Our nation's complex and oppressive history with white supremacy impacts how we collect and interpret data on race and ethnicity. BIPOC communities have historically been treated as monolithic groups, especially in national and state surveillance health surveys. For example, among Asian Americans, there is a wide spectrum of education, household income, and English language proficiency, with Asian Indians in the higher range and Bhutanese and Burmese in the lower range of these socioeconomic indicators. By aggregating these socioeconomic indicators among all Asian Americans, the specific health and mental health needs of each sub-group remain underexplored. Similarly, studying the aggregate of Latin* ethnicity masks the diversity seen in immigration history, legacies of colonialism in their countries of origin, and other structural barriers that impact health and mental health outcomes. Neglecting to examine the diversity of BIPOC communities perpetuates and upholds stereotypes and ignores the sub-group specific disparities and inequities experienced.
Through this roundtable we aim to underscore the implications of such research practice and have a salient discussion about action-oriented solutions to the disparities resulted by the social construction of race. The panel will consist of doctoral students, post-doctoral fellows, social work faculty and practitioners from the field. The panelists will discuss their personal and professional experiences navigating challenges with current aggregated race and ethnicity data.
Key questions for discussion: 1. How does our nation's complex and oppressive history with white supremacy impact how we collect data on race and ethnicity? 2. What are the current limitations of aggregated data for research, practice, and policy in the field of social work? 3. Why should social workers push for the collection and use of disaggregated data in our research, practice, and policy? 4. What are recommendations for social work to move towards promoting and collecting disaggregated race and ethnicity data?

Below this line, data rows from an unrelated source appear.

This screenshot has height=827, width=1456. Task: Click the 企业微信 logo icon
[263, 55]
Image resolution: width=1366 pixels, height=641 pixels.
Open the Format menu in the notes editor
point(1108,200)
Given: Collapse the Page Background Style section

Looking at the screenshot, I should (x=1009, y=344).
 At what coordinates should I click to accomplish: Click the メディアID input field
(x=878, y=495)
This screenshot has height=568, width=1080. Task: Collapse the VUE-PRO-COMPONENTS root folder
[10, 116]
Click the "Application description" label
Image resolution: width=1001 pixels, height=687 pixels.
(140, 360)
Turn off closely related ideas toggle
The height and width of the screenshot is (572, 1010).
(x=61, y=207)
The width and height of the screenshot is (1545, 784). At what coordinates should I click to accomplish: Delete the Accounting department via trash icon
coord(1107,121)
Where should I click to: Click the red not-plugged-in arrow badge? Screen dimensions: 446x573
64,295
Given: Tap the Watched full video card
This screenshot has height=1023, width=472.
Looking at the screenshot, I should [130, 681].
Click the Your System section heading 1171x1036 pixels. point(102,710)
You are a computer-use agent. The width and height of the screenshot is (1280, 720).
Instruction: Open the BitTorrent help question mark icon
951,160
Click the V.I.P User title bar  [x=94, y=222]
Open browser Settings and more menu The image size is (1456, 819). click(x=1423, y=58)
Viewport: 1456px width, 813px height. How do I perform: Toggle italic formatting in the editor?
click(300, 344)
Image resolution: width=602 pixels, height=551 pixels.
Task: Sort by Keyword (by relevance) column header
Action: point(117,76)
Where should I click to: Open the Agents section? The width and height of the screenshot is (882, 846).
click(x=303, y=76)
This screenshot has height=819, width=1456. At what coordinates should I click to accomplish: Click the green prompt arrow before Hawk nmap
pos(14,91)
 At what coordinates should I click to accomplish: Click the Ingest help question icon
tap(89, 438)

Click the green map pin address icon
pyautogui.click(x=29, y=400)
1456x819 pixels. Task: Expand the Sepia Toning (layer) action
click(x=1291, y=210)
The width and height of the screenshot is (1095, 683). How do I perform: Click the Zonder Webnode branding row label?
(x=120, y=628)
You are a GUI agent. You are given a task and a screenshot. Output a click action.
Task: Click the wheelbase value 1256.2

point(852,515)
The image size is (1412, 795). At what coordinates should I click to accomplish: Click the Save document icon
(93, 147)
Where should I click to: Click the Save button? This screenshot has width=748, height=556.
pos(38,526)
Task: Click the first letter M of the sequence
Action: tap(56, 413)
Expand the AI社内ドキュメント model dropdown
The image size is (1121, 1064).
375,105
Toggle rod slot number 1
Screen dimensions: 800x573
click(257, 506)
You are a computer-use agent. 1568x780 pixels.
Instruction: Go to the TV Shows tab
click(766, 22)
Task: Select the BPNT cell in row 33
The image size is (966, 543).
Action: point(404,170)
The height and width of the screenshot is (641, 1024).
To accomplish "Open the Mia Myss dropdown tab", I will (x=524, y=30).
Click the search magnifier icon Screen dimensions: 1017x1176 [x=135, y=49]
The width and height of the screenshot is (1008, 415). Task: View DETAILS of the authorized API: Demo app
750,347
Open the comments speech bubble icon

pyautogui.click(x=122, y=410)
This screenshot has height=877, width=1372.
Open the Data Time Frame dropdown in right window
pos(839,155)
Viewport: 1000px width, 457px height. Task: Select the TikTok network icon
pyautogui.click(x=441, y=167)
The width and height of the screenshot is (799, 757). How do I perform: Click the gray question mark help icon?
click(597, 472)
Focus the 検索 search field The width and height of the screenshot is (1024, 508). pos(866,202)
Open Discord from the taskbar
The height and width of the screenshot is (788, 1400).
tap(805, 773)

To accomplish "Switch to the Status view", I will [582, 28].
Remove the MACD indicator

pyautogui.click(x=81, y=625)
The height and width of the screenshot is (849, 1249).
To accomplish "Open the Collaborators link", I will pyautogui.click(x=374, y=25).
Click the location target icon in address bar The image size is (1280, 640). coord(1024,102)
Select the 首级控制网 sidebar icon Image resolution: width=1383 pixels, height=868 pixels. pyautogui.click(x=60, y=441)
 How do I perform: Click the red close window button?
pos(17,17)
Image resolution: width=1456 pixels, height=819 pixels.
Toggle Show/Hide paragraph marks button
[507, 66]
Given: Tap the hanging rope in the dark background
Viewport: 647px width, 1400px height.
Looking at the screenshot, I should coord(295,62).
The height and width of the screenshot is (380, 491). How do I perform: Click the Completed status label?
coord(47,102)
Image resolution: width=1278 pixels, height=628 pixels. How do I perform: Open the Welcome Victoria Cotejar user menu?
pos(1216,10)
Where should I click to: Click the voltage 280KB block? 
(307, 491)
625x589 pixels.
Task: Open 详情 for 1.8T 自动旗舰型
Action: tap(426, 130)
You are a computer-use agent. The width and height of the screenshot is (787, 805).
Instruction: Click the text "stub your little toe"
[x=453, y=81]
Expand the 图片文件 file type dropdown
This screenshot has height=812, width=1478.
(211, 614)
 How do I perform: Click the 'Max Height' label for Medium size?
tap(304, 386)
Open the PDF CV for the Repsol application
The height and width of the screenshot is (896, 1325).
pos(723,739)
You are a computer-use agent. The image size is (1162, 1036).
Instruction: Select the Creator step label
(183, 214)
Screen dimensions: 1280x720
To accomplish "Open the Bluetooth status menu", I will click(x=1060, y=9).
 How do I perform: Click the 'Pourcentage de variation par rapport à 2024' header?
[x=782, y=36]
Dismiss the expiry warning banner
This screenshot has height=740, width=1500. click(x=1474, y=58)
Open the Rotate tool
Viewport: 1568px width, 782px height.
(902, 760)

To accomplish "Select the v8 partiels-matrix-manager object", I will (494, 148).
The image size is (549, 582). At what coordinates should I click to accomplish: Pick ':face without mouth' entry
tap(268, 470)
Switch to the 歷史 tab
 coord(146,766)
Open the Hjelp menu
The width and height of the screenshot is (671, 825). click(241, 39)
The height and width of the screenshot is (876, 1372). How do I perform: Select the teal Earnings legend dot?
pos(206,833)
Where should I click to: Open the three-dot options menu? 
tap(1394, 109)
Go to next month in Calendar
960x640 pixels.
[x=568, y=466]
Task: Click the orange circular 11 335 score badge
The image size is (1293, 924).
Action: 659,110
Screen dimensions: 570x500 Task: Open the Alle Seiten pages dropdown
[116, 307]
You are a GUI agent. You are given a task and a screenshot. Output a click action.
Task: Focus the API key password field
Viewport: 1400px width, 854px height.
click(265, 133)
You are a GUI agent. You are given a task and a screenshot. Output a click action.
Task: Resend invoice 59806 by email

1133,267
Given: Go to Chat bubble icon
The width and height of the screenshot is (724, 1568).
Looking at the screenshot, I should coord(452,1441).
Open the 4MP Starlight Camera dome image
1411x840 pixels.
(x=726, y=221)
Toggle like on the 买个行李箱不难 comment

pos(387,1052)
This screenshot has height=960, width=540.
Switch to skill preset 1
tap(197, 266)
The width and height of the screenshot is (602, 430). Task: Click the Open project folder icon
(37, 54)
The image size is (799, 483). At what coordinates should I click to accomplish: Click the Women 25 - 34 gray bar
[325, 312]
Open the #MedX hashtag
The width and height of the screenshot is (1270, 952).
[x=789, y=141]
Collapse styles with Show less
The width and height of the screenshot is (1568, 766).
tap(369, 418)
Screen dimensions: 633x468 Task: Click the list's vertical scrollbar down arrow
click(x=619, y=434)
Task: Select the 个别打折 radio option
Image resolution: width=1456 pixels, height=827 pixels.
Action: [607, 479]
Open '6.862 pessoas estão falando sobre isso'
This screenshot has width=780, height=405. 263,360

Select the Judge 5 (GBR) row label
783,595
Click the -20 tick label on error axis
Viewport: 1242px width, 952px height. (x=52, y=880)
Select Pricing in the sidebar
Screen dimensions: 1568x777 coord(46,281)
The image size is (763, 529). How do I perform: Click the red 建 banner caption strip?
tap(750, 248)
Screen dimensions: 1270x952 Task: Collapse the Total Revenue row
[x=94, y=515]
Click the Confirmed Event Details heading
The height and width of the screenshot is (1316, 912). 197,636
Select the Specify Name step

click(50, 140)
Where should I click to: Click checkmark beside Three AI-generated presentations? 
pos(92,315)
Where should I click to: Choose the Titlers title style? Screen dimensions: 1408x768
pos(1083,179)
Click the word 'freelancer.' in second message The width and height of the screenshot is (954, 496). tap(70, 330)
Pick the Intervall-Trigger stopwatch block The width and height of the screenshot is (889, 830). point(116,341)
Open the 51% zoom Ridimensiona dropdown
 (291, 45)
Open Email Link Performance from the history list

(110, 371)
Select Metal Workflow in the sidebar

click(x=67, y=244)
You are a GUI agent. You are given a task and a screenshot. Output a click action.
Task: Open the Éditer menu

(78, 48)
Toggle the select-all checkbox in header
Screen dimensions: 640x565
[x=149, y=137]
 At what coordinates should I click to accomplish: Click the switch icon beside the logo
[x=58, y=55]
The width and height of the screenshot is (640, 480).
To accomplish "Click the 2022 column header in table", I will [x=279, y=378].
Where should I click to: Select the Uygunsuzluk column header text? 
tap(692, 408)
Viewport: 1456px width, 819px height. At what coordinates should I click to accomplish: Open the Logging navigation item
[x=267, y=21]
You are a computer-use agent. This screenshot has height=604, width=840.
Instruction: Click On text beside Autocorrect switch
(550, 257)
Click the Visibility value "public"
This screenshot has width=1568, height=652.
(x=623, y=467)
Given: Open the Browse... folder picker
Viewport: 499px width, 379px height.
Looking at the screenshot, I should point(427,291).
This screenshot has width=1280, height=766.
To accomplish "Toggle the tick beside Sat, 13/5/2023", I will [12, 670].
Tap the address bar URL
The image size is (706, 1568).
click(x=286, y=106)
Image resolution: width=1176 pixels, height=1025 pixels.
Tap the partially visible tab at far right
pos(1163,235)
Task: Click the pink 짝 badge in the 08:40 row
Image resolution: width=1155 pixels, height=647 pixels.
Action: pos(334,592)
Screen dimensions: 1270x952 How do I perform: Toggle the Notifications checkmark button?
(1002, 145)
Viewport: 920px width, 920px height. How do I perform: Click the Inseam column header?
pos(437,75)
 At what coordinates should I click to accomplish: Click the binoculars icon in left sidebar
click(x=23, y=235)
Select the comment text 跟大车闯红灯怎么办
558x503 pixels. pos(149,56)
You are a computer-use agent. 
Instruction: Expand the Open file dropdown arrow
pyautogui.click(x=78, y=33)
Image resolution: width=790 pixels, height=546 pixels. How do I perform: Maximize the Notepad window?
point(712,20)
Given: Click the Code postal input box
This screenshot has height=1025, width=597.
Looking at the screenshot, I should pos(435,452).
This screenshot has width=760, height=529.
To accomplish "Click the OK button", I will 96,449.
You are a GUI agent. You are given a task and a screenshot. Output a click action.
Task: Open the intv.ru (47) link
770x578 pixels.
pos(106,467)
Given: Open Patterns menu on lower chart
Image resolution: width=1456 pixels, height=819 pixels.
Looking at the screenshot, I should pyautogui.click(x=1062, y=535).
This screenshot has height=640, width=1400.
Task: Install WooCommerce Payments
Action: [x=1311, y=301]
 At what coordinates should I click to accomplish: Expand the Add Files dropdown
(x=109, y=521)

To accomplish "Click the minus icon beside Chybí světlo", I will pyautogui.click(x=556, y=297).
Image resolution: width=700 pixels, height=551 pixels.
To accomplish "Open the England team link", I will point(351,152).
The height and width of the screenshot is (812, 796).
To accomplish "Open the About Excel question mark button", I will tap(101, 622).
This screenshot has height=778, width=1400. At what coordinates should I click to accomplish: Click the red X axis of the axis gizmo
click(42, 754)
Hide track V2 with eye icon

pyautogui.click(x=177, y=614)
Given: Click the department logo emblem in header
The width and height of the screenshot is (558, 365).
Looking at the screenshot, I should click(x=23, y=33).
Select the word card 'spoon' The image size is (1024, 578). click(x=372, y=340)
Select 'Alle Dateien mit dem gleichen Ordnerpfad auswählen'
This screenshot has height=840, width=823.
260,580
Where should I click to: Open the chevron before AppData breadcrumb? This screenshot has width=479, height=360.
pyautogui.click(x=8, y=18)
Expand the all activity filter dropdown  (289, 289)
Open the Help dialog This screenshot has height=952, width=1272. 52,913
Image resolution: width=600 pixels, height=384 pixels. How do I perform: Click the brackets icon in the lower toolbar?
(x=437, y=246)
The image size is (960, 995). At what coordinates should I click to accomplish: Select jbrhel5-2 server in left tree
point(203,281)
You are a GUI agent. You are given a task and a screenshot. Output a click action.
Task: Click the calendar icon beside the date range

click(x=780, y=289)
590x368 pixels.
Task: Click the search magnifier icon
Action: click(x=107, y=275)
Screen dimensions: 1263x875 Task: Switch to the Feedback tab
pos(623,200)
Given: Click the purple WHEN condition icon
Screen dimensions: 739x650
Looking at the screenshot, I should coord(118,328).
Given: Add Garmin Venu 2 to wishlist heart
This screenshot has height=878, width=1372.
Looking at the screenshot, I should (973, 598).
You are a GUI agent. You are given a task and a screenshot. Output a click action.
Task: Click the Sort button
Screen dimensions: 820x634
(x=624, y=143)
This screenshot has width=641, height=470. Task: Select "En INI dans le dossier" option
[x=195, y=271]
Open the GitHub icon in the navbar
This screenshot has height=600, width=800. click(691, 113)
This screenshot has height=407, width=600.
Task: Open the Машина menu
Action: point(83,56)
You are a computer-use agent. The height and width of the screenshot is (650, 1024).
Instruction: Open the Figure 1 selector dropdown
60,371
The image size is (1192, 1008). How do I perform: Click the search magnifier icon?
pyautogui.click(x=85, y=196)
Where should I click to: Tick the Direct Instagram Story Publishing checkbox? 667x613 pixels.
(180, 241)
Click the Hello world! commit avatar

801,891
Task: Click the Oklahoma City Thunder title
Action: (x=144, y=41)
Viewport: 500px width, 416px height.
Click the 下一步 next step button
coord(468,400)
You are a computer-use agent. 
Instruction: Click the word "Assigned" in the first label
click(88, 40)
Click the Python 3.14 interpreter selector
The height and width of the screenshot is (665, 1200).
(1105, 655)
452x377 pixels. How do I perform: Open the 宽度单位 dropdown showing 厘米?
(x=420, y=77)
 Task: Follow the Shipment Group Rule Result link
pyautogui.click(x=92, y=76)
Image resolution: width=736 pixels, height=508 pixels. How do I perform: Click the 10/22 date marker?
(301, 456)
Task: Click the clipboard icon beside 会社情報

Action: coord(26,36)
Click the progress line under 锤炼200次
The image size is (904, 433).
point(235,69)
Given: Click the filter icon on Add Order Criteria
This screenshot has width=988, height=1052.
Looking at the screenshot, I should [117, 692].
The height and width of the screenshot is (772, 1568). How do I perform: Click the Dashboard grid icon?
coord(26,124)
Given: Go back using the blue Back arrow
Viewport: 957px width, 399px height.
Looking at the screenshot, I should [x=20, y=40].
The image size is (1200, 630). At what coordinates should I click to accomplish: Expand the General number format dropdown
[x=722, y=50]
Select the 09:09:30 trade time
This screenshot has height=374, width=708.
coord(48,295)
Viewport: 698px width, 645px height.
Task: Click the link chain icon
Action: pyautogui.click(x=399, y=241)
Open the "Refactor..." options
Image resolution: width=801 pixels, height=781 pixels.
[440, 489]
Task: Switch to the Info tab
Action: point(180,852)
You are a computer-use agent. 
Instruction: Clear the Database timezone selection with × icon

Social work researchers need to be at the forefront of demanding disaggregation of data and finding innovative ways to collect this information. Data disaggregation allows for more accurate and targeted research that centers the lived experiences of diverse groups, while capturing and addressing the nuanced needs and disparities among these groups. As the social work field advances in social-justice oriented research, practice, and policy, data disaggregation should be adopted as a standard practice for health equity.